ソニーは2020年4月10日付で、中国のエンタテインメント企業ビリビリ(Bilibili Inc.)から発行済株式の4.98%を取得する締結を結んだ。同日ソニーとビリビリの両社より発表された。
ソニーは米国のグループ持株会社Sony Corporation of Americaを通じて、ビリビリが新たに発行する1731万株を1株23.1ドルで引き受ける。ソニーの取得総額は約4億ドル(436億円)となる見込みだ。ビリビリの発行済株式の4.98%を保有することになる。
今回の締結についてビリビリは、中国における両社のエンタテインメント事業における協業のためとしている。とりわけアニメとモバイルゲームを言及しており、当面は両分野が重点領域となりそうだ。
ビリビリは2009年に中国国内で動画配信サイトとしてビジネスをスタートした。日本アニメの配信にとりわけ強みを発揮し、またユーザーコメントの投稿やコミュニティ形成などが若者に支持を受けて急成長を続けている。

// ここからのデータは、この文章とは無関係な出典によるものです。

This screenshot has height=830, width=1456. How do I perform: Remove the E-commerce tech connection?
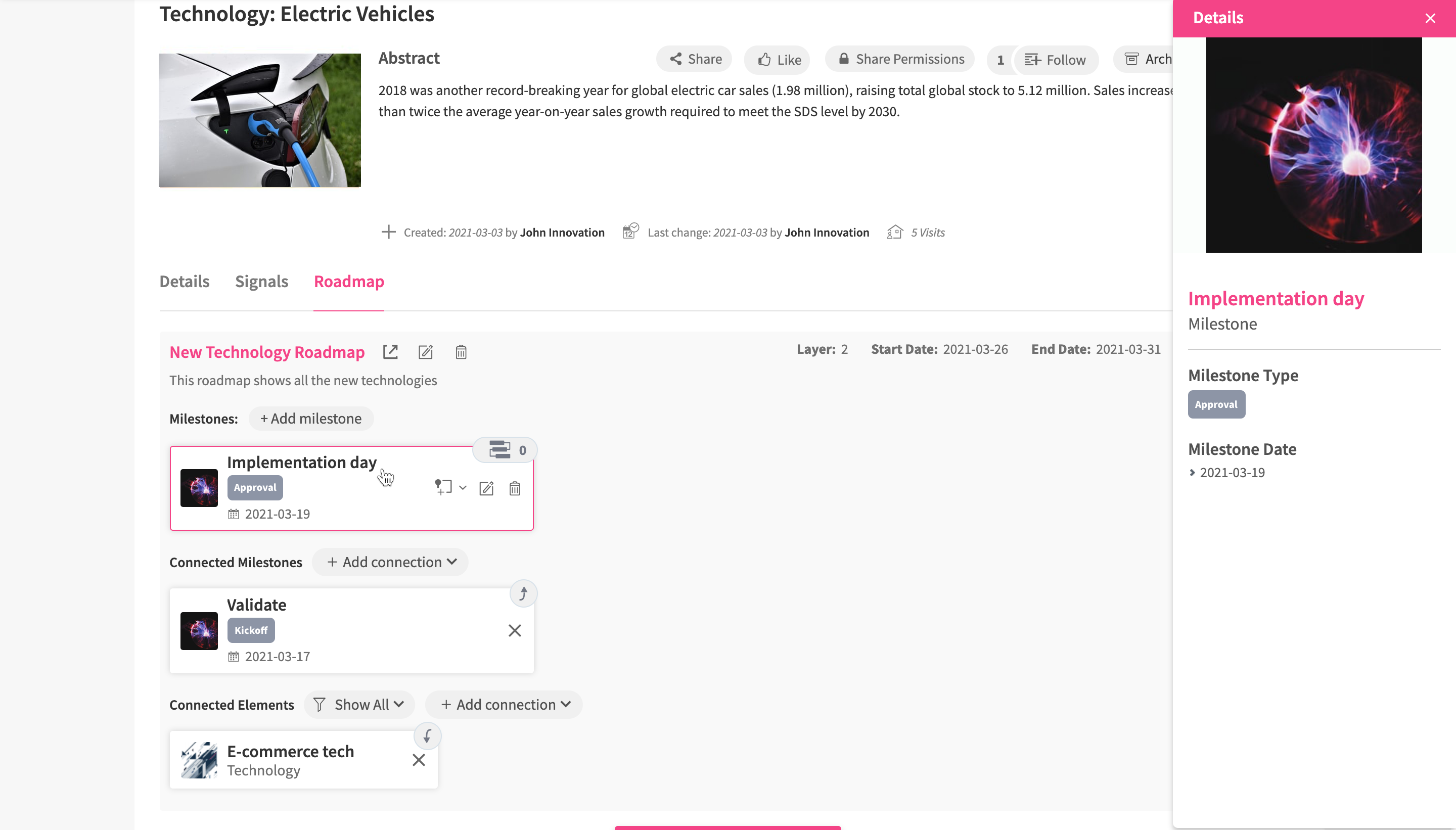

近年はより幅広いカルチャーやイベント、商品開発、独自番組制作などの事業を拡大している。なかでも急成長しているのがスマホアプリゲームである。スマホアプリゲーム事業は、2019年のビリビリの全売上高約1500億円のうち53%を占めており、動画配信の24%を大きく上回る。
スマホアプリゲームのなかでも『Fate/Grand Order』の占める割合が高い。『Fate/Grand Order』は、ソニー・ミュージックエンタテインメントのグループ会社であるアニプレックスが製作をしている。ビリビリは中国における本作の独占権利を保有しているが、これを維持するためにも今回の資本受け入れは歓迎するものと見られる。
一方でソニーにとっては、グループ主要事業のひとつであるエンタテイメント領域での中国ビジネスの推進強化が目的とみられる。アニプレックスとソニー・チャイナは、2019年に中国でアニメビジネスのためのライセンス・商品化・IP開発の現地法人安尼普(上海)文化艺术有限公司を設立している。こうした事業との連携も期待される。
中国で日本のアニメ・ゲームコンテンツは人気が高いが、近年は中国産のタイトルの人気やシェアが広がっている。そうしたなかでビリビリとの提携は、中国における日本コンテツや中国向けに開発した作品の流通確保につながる。
注目されるのは、ソニー側の出資がアニプレックスやソニー・ミュージックでなく、グループ本体直轄というべきSony Corporation of Americaとなった点である。出資金額が400億円を超える大型投資でもあるが、むしろ今後はアニメやスマホアプリゲームだけでない、映画やゲームソフトも含めたグループ全体での中国進出を視野に入れているとも見える。
これまでソニーは、音楽・アニメ、ゲーム、映画・テレビと複数の有力エンタテイメント事業会社を抱えながら各社の連携の悪さが目立っていた。しかし近年は海外アニメ事業でソニー・ミュージック系とソニー・ピクチャーズ系の統合がされるなど変化の兆しも見える。今回のビリビリへの出資は、オールソニーで中国のエンタテイメント市場を開拓できるのかの試金石にもなる。
懸念が残るのは、株式取得価額である。ビリビリは2018年3月に米国ニューヨークのNASDAQ市場に上場、売上高の拡大もあり株価は上場時の約10ドルから上昇基調にある。2020年に入ってからは1株20ドルから28ドルの間で推移する。4月9日終値で時価増額は約950億円を超えていた。しかし年間売上高は1500億円とまだ決し大きくない。上場以来赤字が続いており、2019年も約200億円の最終赤字であった。IT企業に特有の成長性に期待した株式評価である。
高い株価を正当化する成長が今後どこまで続くかは、ビリビリにとっても、ソニーにとっても鍵になりそうだ。